The most influential expert letters came from recognized figures in the global indie game community who had no prior professional relationship with the petitioner — their assessments were genuinely independent. A letter from a recognized game designer with multiple critically acclaimed titles who could describe the petitioner's work as representing a distinct creative voice within the narrative game design sub-genre, and who could place the petitioner's recognition in the context of other indie designers working at a similar level of distinction, provided exactly the independent, field-based authority that USCIS adjudicators look for at the Kazarian second step. Letters from colleagues who knew the petitioner personally were useful but were supplemented and in some cases outweighed by these independent assessments.

The expert letters collectively constructed a narrative of extraordinary achievement that addressed both the first step and the second step of the Kazarian analysis. At the first step, the letters documented specific achievements that satisfied individual criteria — the IGF finalist selection, the press coverage, the critical role evidence. At the second step, the letters provided the comparative analysis that the Kazarian framework requires: explaining why the petitioner's accumulated record, considered as a whole, demonstrated extraordinary achievement in the field of game design rather than substantial professional accomplishment. The difference between the two levels of achievement — not always obvious from the documentary evidence alone — was made explicit through the independent evaluations of recognized experts who had spent their careers in the same field.

Key lessons for international game developers pursuing O-1

The most important lesson from this petition is that international game developers should not underestimate the value of their regional and international competition participation as an evidentiary foundation. Independent game competitions — the IGF, IndieCade, A MAZE, and regional equivalents — maintain documented selection processes, jury credentials, and public records of participants and results. A developer who has participated in these competitions and received finalist selections, awards, or honorable mentions has generated formal, documentable recognition from organizations with recognized standing in the global indie game community. Assembling and formalizing the documentation for this competition record is one of the first steps any international developer should take when beginning O-1 petition preparation.

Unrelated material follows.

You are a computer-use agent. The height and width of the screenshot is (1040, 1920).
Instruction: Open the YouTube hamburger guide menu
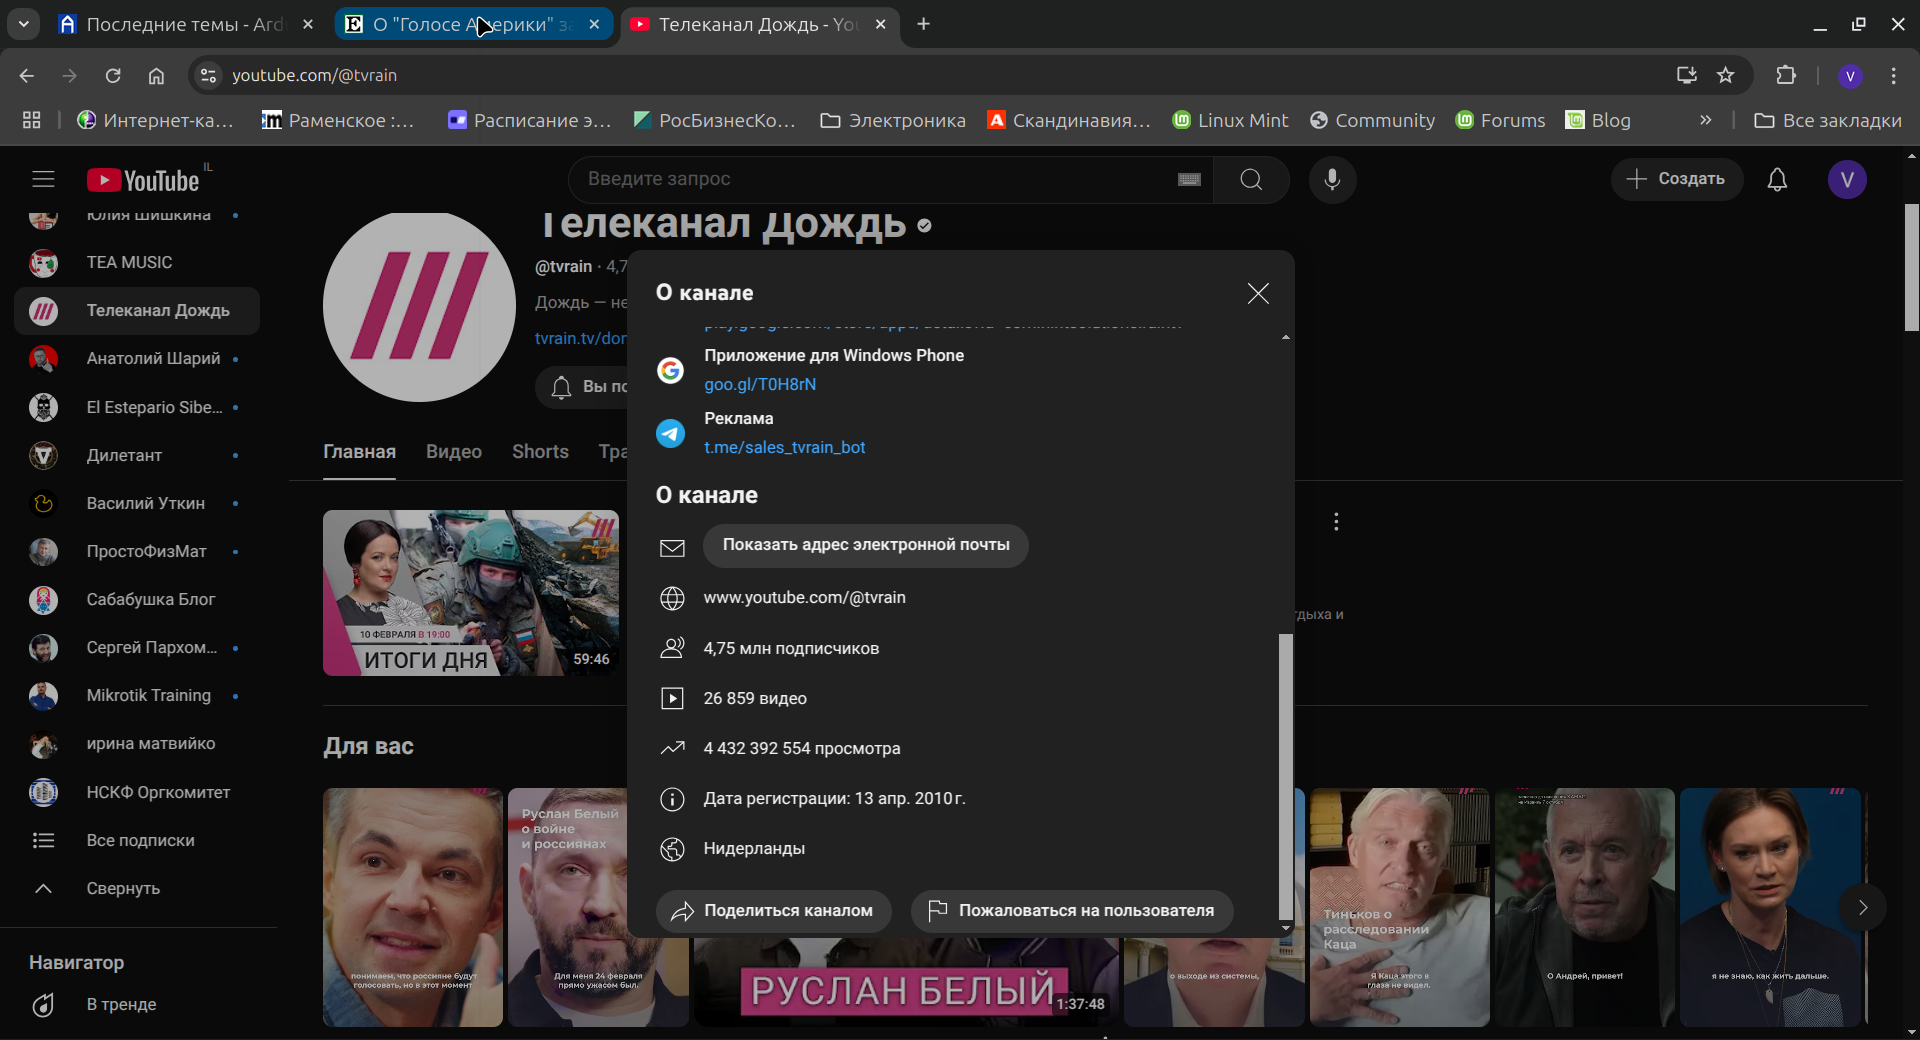pos(43,179)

International game developers should also invest in building a press coverage record that extends beyond their domestic market. Coverage in English-language game journalism — IGN, Kotaku, Game Developer, Polygon, Rock Paper Shotgun — is more legible to USCIS adjudicators who may not have access to Spanish-language or Portuguese-language game media. An article about the developer's studio or games in a recognized English-language game journalism outlet, even a single well-documented feature, provides more immediately accessible press evidence than a larger collection of regional coverage that requires translation and contextualization. Building relationships with game journalists who cover the indie and international development scene, and ensuring that games are submitted for review consideration to relevant English-language publications, builds this record before the petition preparation stage.

For game developers who are receiving offers from US employers, beginning the petition preparation process as early as possible after the offer is extended is the most practical advice. A US studio that has identified a specific developer it wants to hire will typically want the developer on site quickly; the O-1B petition process takes 3 to 5 months for standard processing and 15 business days for premium processing, but the evidence assembly stage that precedes filing can take an additional 2 to 3 months when expert letters need to be arranged and documentation needs to be assembled from international sources. Starting the evidence assembly process the day the offer letter is received rather than waiting for a signed employment contract gives the petition preparation process the maximum available lead time.